Project: Stylometry Part 1
I’ve decided to look into natural language parsing, since I’ve always been interested in it. Have you seen cleverbot? It’s pretty cool. Anyway.. I managed to install TextBlob which is a natural language processor and went out and looked for cool things to start off making. I found this and decided to make a program that compares two texts to see if it can figure out if they have the same author.
So, I looked into this field and it turns out that it’s called stylometry. I further found out about writer invariant and apparently it’s a property that each author has. It’s not agreed what this property is exactly but apparently “function words” are promising because they are used unconsciously. I then found this article which expanded on it.
The function words used in that article are: a, all, also, an, and, any, are, as, at, be, been, but, by, can, do, down, even, every, for, from, had, has, have, her, his, if, in, into, is, it, its, may, more, must, my, no, not, now, of, on, one, only, or, our, should, so, some, such, than, that, the, their, then, there, things, this, to, up, upon, was, were, what, when, which, who, will, with, would, your.
Looking at this document, I realised that these words weren’t really all of the same category. Hence I needed to know what their “corresponding tags” actually were. So:
from textblob import TextBlob
text = " a, all, also, an, and, any, are, as, at, be, been, but, by, can, do, down, even, every, for, from, had, has, have, her, his, if, in, into, is, it, its, may, more, must, my, no, not, now, of, on, one, only, or, our, should, so, some, such, than, that, the, their, then, there, things, this, to, up, upon, was, were, what, when, which, who, will, with, would, your"
blob = TextBlob(text)
stuff = []
for i in blob.tags:
stuff.append(i[1])
tags = set(stuff)
for i in tags:
print i, stuff.count(i)
It produced:
MD 6
VB 1
WRB 1
JJ 1
VBD 3
CC 3
WP 2
VBN 1
JJR 1
TO 1
CD 1
VBP 3
WDT 1
PRP 1
RB 8
IN 15
VBZ 2
DT 9
PRP$ 7
NNS 1
EX 1
Therefore, I decided, instead of using all the categories, to look only for IN, DT, PRP$ and MD. These are Preposition or subordinating conjunction, Determiner, Possessive Pronoun, and Modal Verbs respectively.
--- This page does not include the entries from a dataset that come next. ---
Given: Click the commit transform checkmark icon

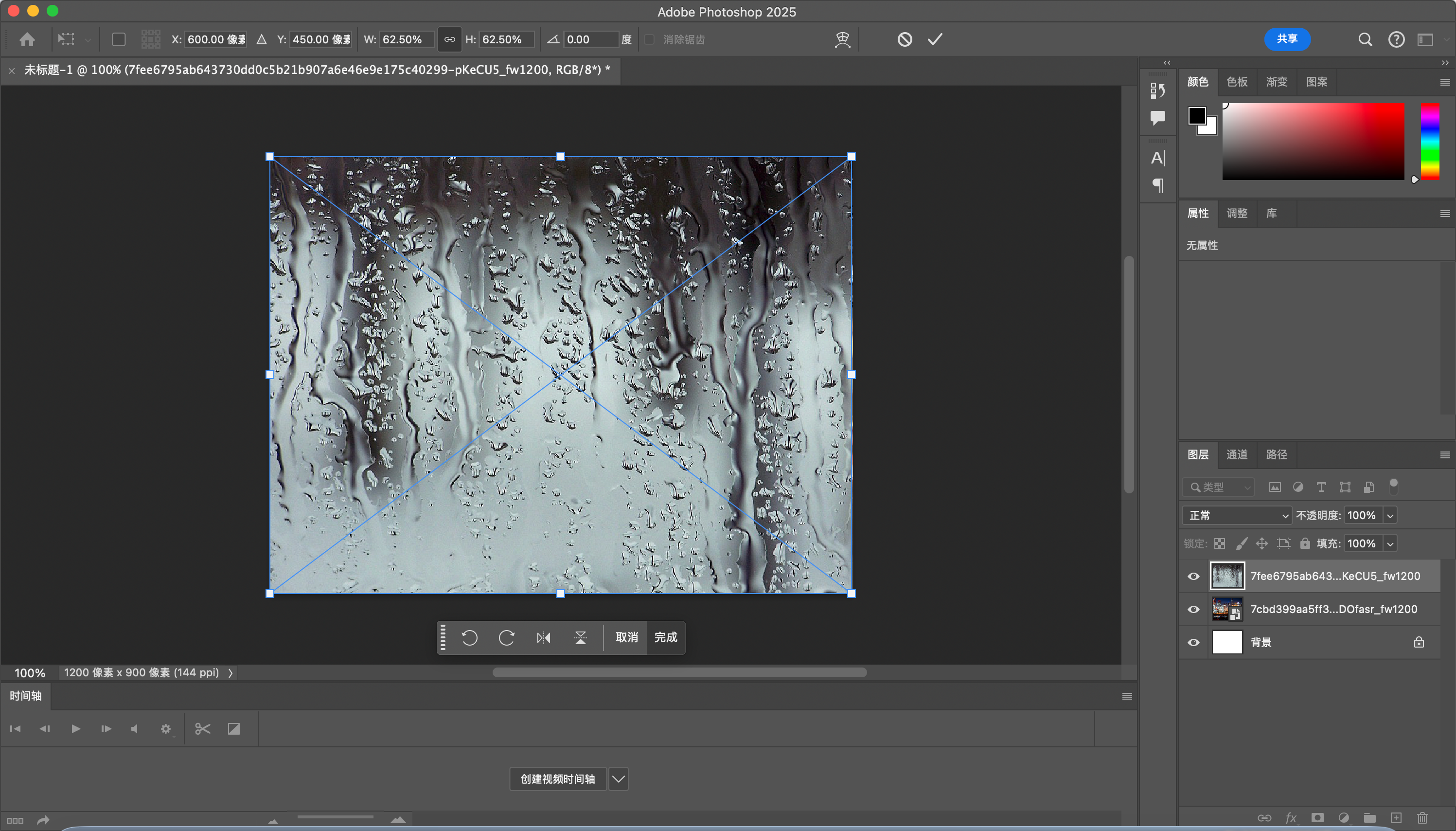Looking at the screenshot, I should (935, 39).
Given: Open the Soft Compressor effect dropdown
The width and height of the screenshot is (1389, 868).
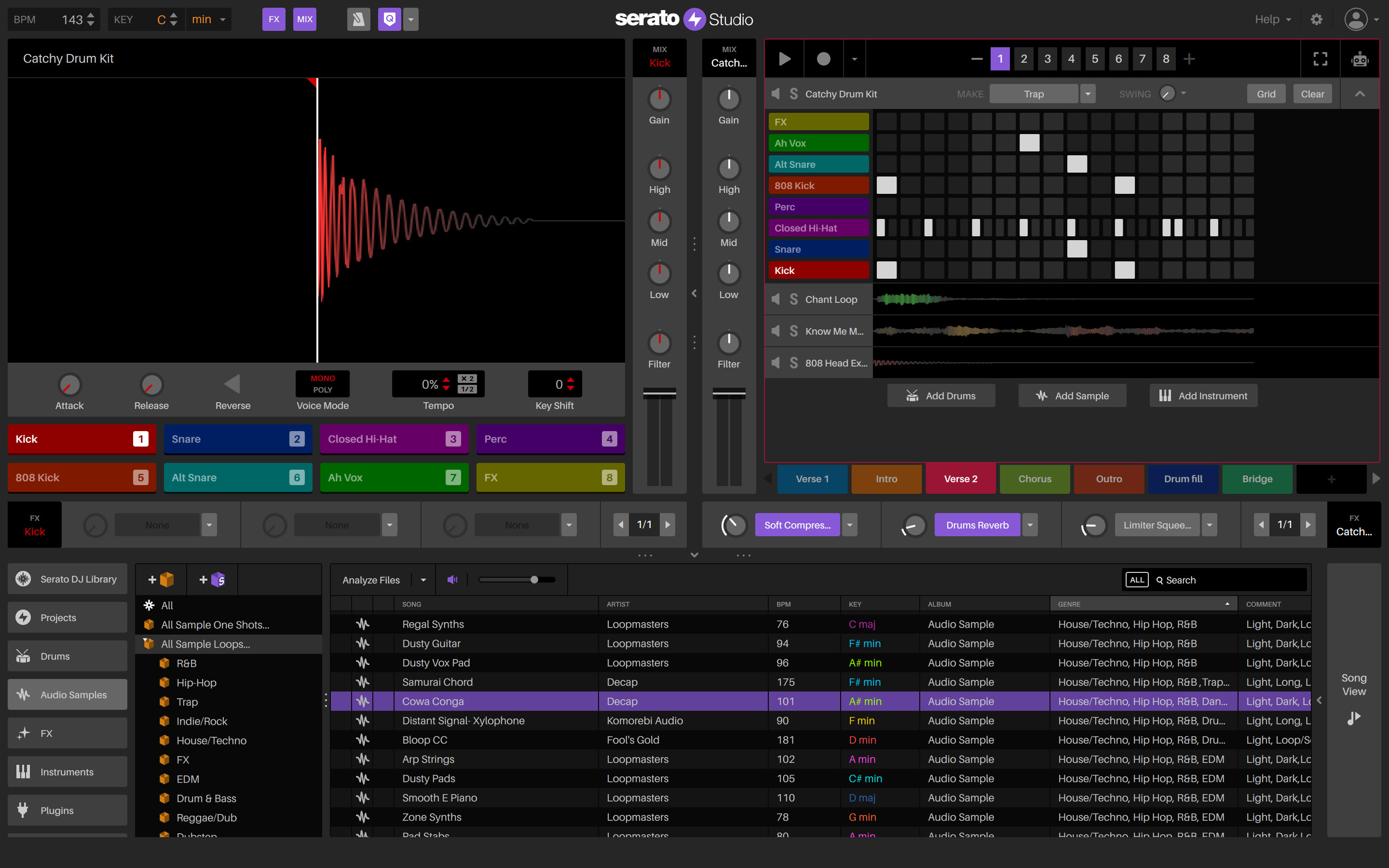Looking at the screenshot, I should click(x=849, y=525).
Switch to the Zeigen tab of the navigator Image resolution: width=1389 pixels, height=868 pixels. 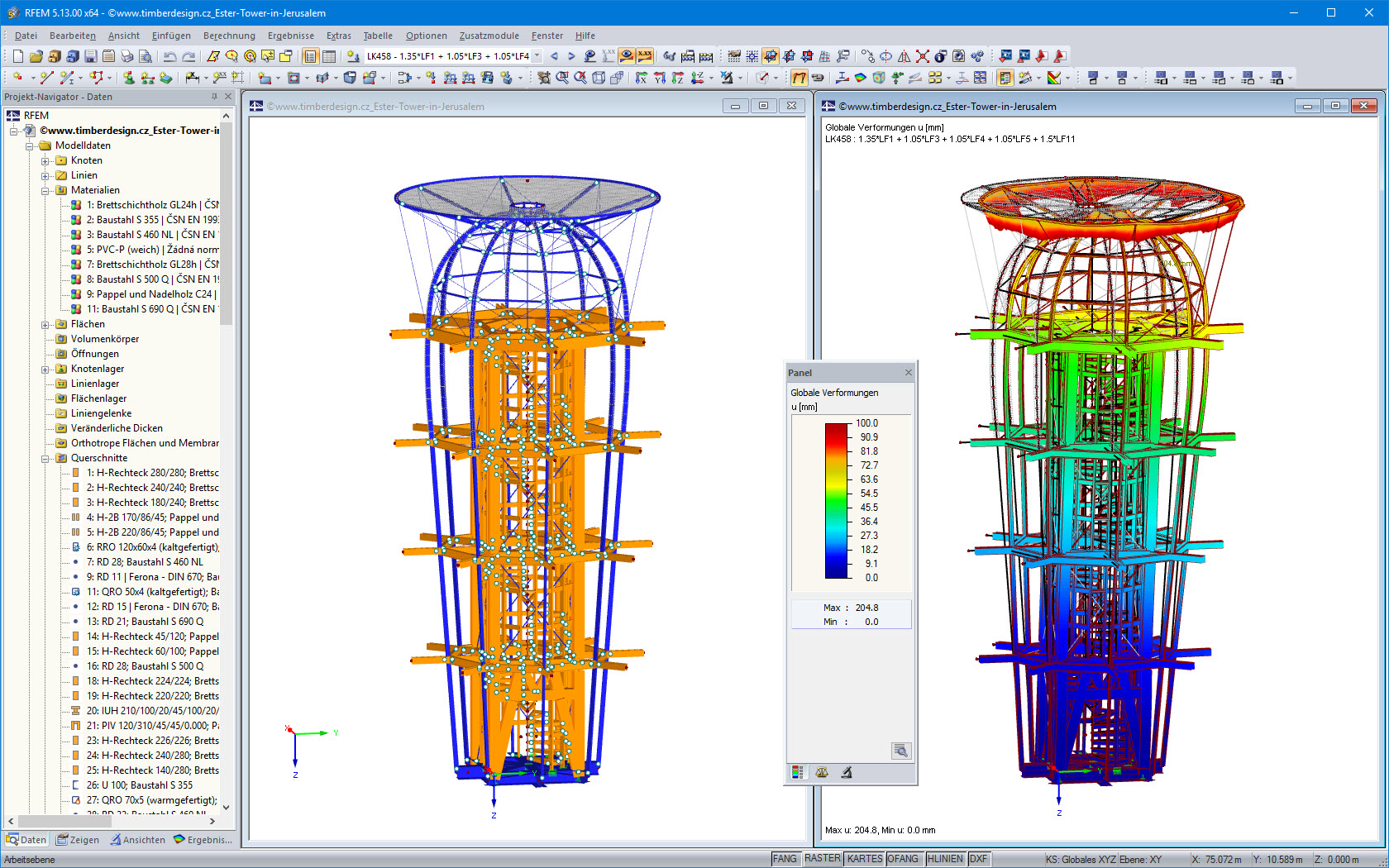point(79,839)
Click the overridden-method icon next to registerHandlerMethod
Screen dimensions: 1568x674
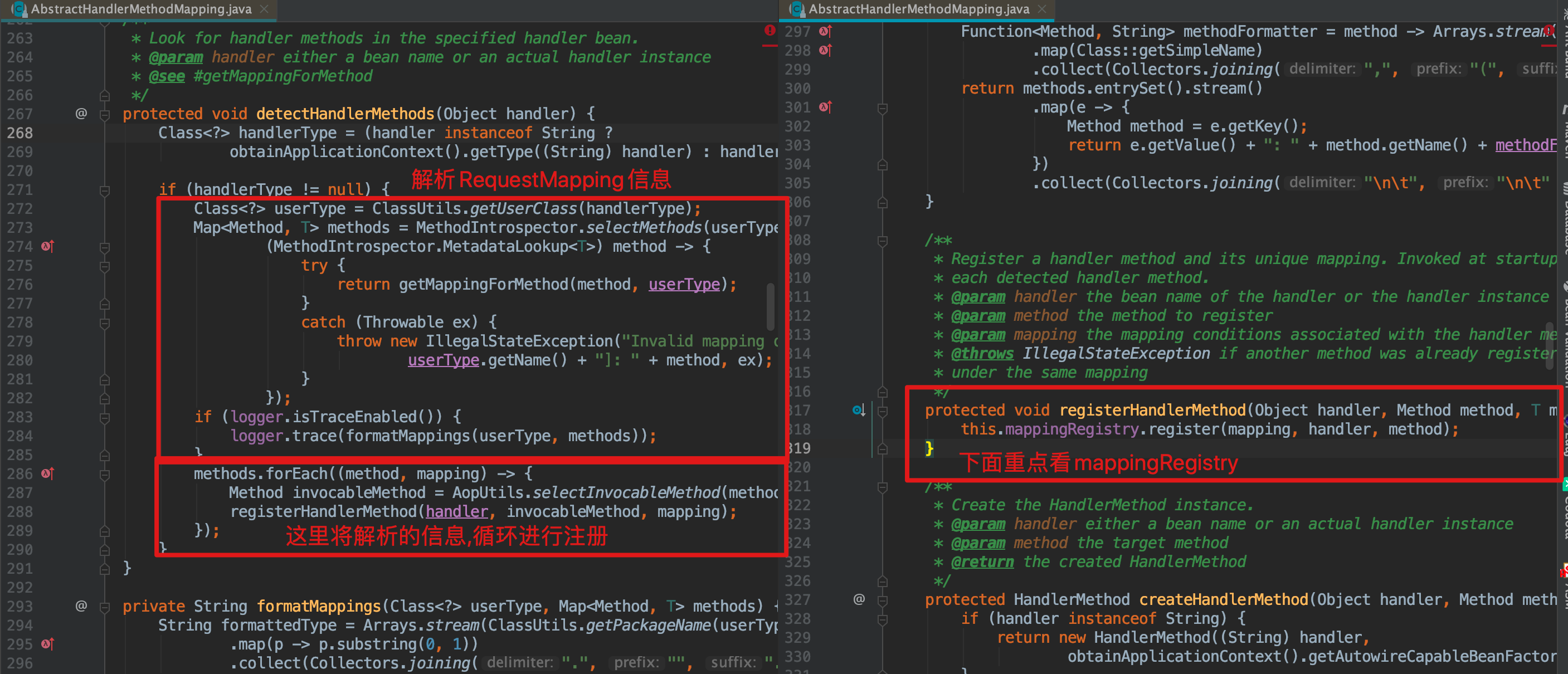tap(858, 410)
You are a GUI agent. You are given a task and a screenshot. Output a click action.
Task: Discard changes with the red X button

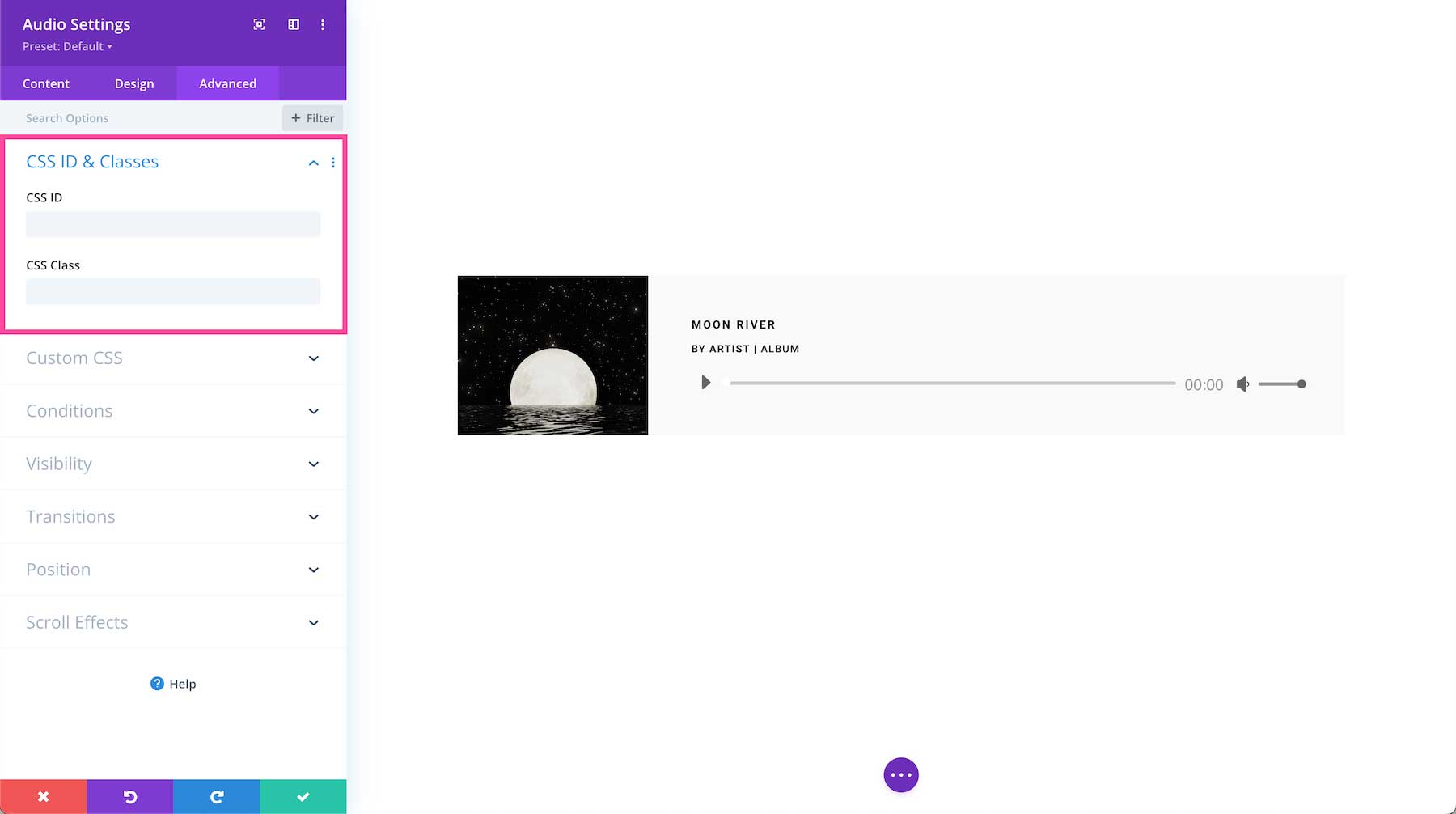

I started out focusing on just one text, Oliver Twist by Charles Dickens, available free online. I also focused on getting the INs from the text and getting a set of words.
from textblob import TextBlob
ot = open("olivertwist.txt", "r")
ottext = TextBlob(ot.read())
otwc = len(ottext.tags) # wordcount for oliver twist
targets = ['IN', 'DT', 'PRP$', 'MD']
def f(x): return x[1] == 'IN'
IN = filter(f, ottext.tags)
for i in xrange(len(IN)):
IN[i] = (IN[i][0].lower(),IN[i][1])
blah = set(IN)
for x in blah:
print x[0]
That worked, way faster than I thought it would (considering the novels ~170,000 words). So I decided to expand it and get it working with Great Expectations, also by Charles Dickens.
This is the complete code, and gives a result of an average percentage difference of 68.1%:
from textblob import TextBlob
first = open("olivertwist.txt", "r")
firsttext = TextBlob(first.read())
firstwc = len(firsttext.tags) # wordcount for oliver twist
second = open("greatexpectations.txt", "r")
secondtext = TextBlob(second.read())
secondwc = len(secondtext.tags) # wordcount for great expectations
targets = ['IN', 'DT', 'PRP$', 'MD']
firstwords = {}
secondwords = {}
for target in targets:
def f(x): return x[1] == target
firsttags = filter(f, firsttext.tags) # gets the targeted tags
for i in xrange(len(firsttags)):
firsttags[i] = (firsttags[i][0].lower(),firsttags[i][1]) # reduces to lowercase
secondtags = filter(f, secondtext.tags) # gets the targeted tags
for i in xrange(len(secondtags)):
secondtags[i] = (secondtags[i][0].lower(),secondtags[i][1]) # reduces to lowercase
firsttags_set = set(firsttags)
secondtags_set = set(secondtags)
for x in firsttags_set:
firstwords[x[0]] = (float(firsttags.count(x))/firstwc)*1000
# freq in 1000 words
for x in secondtags_set:
secondwords[x[0]] = (float(secondtags.count(x))/secondwc)*1000
# freq in 1000 words
difference = []
number = 0
for word in firstwords:
if word in secondwords:
number += 1
diff = [firstwords[word], secondwords[word]]
percentchange = (max(diff)-min(diff))/min(diff)*100
difference.append(percentchange)
summed = 0
for x in difference:
summed += x
print summed/number
I still haven’t tested out the cut-off limit for different authors. So I guess I’ll try it out tomorrow. Can’t wait, that was pretty fun and satisfying to make!